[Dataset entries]
__________________________________________________

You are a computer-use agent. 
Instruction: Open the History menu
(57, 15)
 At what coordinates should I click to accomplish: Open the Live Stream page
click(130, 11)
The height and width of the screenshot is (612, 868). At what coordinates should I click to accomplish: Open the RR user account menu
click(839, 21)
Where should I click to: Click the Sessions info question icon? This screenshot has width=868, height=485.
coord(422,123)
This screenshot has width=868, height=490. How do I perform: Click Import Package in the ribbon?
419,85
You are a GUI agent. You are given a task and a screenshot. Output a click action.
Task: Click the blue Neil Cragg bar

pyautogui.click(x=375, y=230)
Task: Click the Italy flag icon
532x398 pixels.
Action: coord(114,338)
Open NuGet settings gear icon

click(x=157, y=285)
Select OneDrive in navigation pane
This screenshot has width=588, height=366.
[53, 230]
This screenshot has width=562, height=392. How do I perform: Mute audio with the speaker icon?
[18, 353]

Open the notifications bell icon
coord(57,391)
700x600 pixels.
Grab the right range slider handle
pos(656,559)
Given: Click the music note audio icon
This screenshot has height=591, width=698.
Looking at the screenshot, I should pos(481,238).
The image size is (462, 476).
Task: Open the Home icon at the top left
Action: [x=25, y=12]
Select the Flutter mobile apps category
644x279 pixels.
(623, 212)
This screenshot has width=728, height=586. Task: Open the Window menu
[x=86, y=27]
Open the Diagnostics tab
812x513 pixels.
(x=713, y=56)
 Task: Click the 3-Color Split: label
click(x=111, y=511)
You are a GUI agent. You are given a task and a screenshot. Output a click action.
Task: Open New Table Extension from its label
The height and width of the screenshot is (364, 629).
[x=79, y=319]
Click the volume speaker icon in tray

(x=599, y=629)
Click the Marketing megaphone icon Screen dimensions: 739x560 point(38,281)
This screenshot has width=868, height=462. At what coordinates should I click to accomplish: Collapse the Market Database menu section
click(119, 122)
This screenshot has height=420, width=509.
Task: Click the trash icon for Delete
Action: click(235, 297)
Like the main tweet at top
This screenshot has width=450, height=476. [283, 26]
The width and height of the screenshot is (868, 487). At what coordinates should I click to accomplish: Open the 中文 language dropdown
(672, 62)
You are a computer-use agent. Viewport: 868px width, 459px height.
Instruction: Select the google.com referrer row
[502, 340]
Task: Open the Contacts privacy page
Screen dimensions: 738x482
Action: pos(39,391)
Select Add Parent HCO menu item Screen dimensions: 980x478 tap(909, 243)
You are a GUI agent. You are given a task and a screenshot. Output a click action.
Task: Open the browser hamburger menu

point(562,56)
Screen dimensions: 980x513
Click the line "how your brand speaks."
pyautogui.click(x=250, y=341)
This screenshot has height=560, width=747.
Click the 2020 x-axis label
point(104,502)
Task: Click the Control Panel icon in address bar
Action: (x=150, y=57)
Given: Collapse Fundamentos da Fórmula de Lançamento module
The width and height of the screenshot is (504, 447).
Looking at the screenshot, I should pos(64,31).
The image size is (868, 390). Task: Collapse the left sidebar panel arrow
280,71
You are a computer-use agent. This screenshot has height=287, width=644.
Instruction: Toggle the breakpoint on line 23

__________________________________________________

TRY IT: Of the lines above, retype only those from the line containing "Instruction: Select the" through the line containing "Select Add Parent", including both, exactly.

SOLUTION:
Instruction: Select the google.com referrer row
[502, 340]
Task: Open the Contacts privacy page
Screen dimensions: 738x482
Action: pos(39,391)
Select Add Parent HCO menu item Screen dimensions: 980x478 tap(909, 243)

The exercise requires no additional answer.